A blog by Bill Hess

Running Dog Publications

P.O. Box 872383 Wasilla, Alaska 99687

 

All photos and text © Bill Hess, unless otherwise noted 
All support is appreciated
Bill Hess's other sites
Search
Navigation
Wasilla

Wasilla is the place where I have lived for the past 29 years - sort of. The house in which my wife and I raised our family sits here, but I have made my rather odd career as a different sort of photojournalist by continually wandering off to other places to photograph people and gather information, which I have then put together in various publications that have served the Alaska Native Eskimo, Indian and Aleut communities.

Although I did not have a great of free time to devote to this rather strange community, named after a Tanaina Athabascan Indian chief who knew Wasilla in the way that I so impossibly long to, I have still documented it regularly over the past quarter-century plus. In the early days, my Wasilla photographs focused mostly upon my children and the events they participated in - baseball, football, figure skating, hockey, frog catching, fire cracker detonation, Fourth of July parade - that sort of thing. 
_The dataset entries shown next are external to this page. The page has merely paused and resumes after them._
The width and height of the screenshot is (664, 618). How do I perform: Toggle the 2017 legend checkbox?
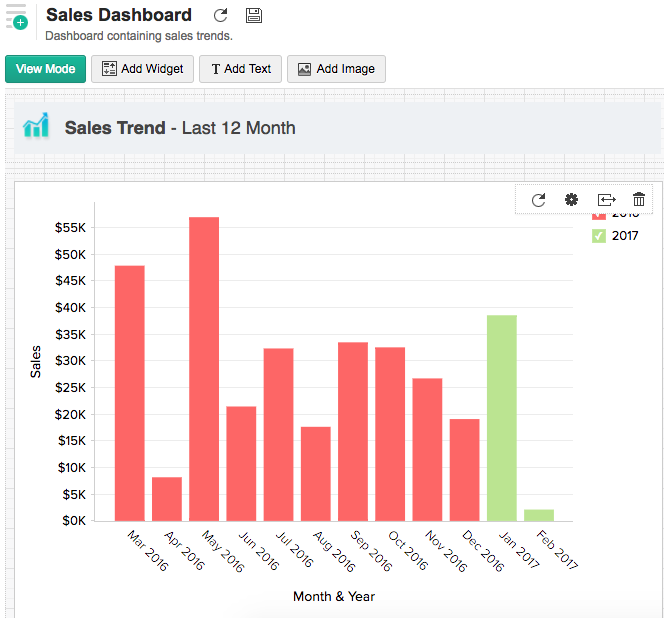pos(599,236)
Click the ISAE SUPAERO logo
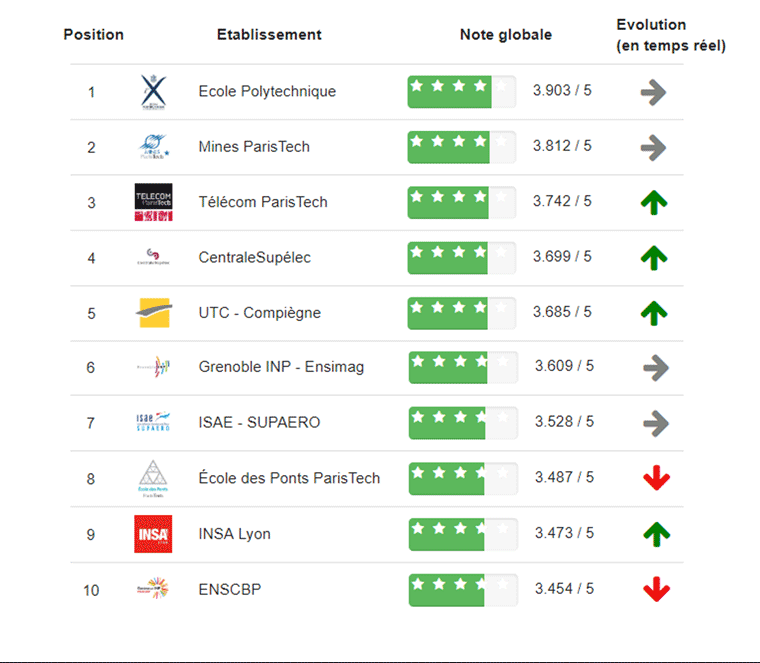The image size is (760, 663). (x=153, y=422)
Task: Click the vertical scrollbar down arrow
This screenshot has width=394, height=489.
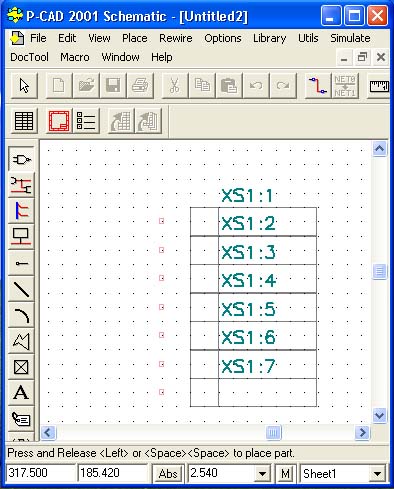Action: [379, 415]
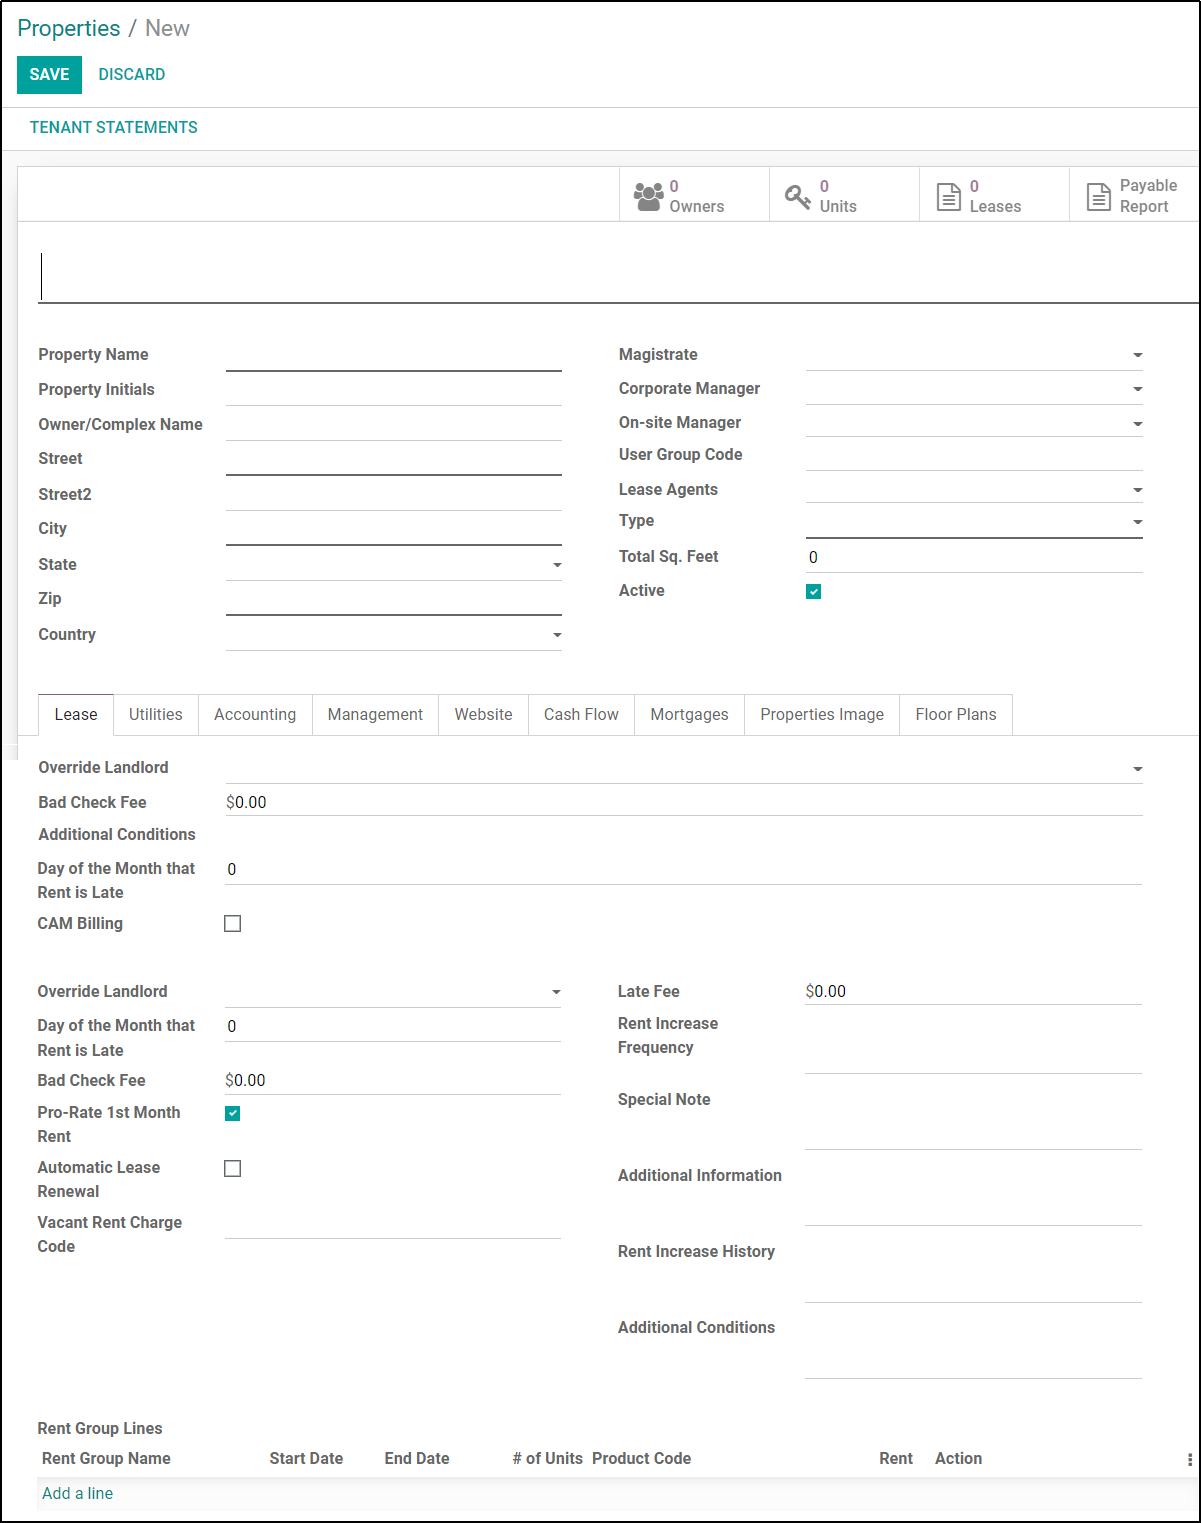
Task: Enable Automatic Lease Renewal checkbox
Action: coord(233,1168)
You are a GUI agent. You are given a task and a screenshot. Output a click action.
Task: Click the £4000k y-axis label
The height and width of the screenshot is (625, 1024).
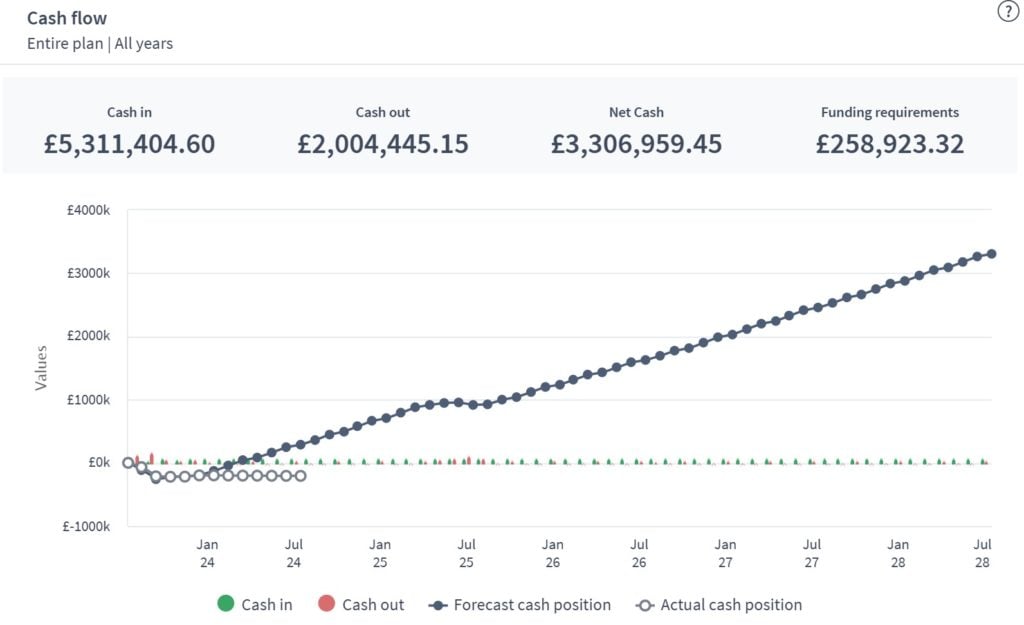(x=89, y=210)
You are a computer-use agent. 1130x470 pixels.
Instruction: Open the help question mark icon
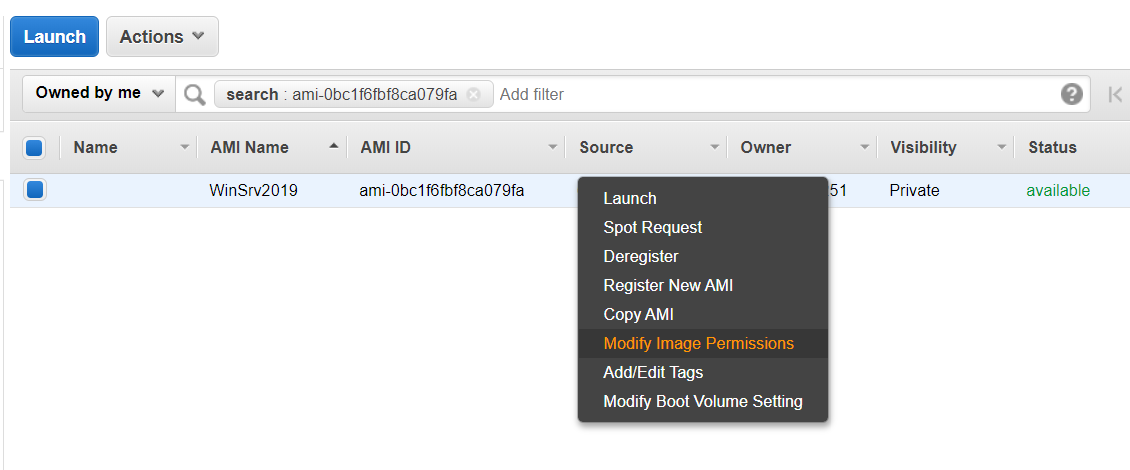[x=1071, y=94]
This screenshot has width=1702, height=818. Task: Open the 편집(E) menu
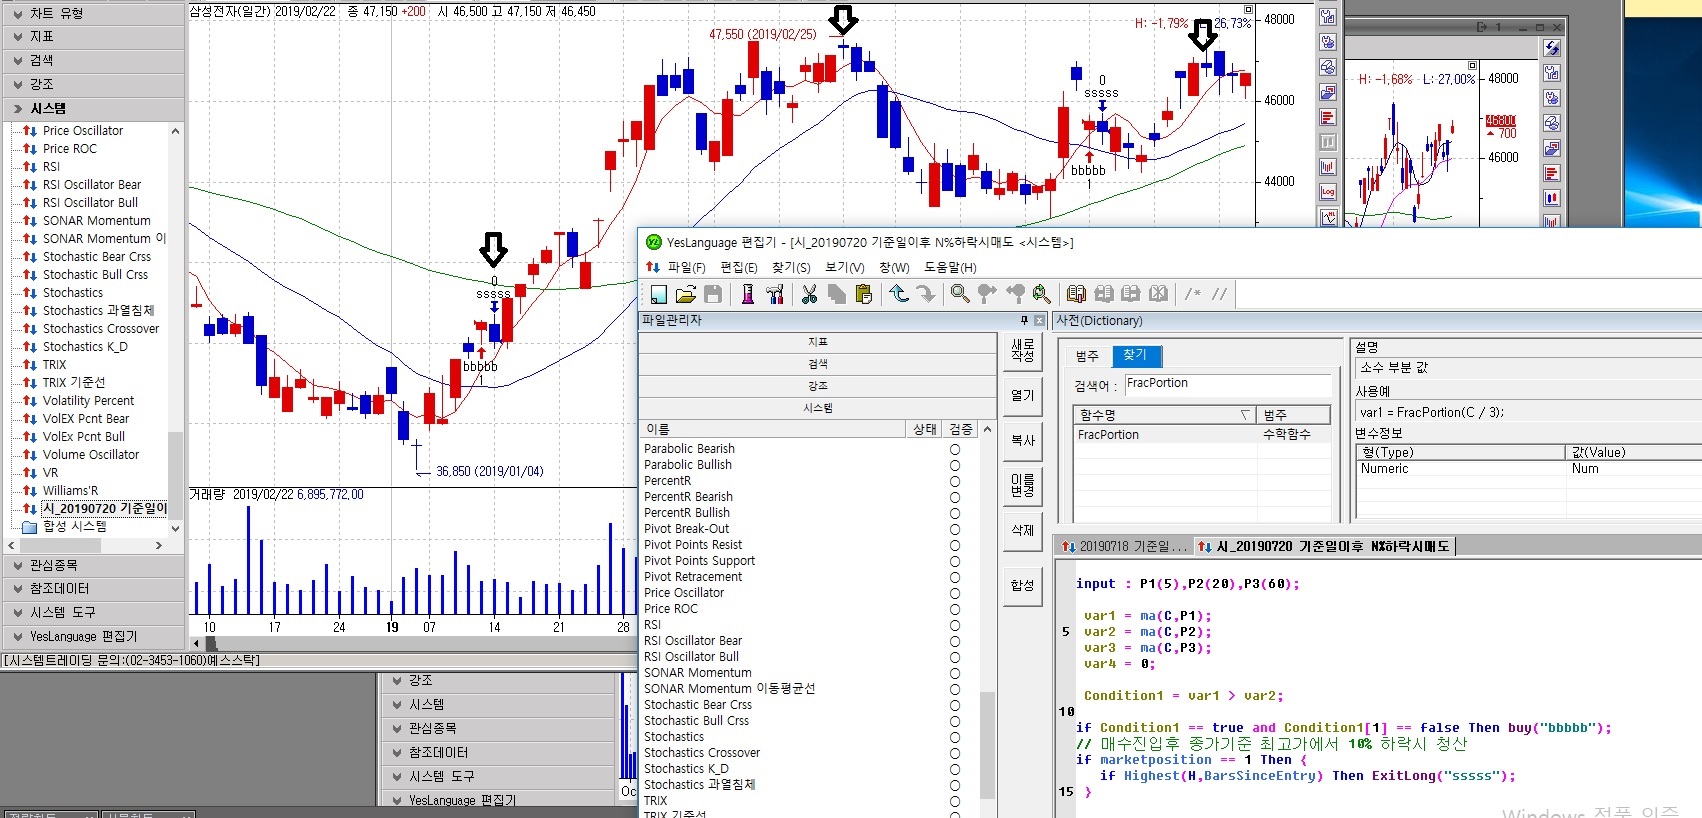click(x=738, y=267)
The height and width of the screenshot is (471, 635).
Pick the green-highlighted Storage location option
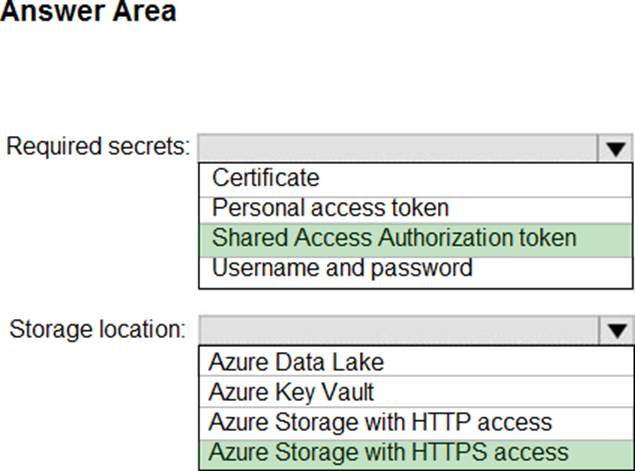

In 2002, I purchased my first digital camera and then, whenever I was home, I began to photograph Wasilla upon a daily basis, but not in a conventional way. These were grab shots - whatever caught my eye as I took my many long walks or drove through the town, shooting through the car window at people and scenes that appeared and disappeared before I could even focus and compose in the traditional photographic way.

Thus, the Wasilla portion of this blog will be devoted both to the images that I take as I wander about and those that I have taken in the past. Despite the odd, random, nature of the images, I believe they communicate something powerful about this town that I have never seen expressed anywhere else. 

Wasilla is a sprawling community that has been slapped down hodge-podge upon what was so recently wilderness of the most exquisite beauty. In its design, it is deliberately anti-zoned, anti-planned. In the building of Wasilla, the desire to make a buck has trumped aesthetics and all other considerations. This town, built in the midst of exquisite beauty, has largely become an unsightly, unattractive, mess of urban sprawl. Largely because of this, it often seems to me that Wasilla is a community with no sense of community, a town devoid of town soul.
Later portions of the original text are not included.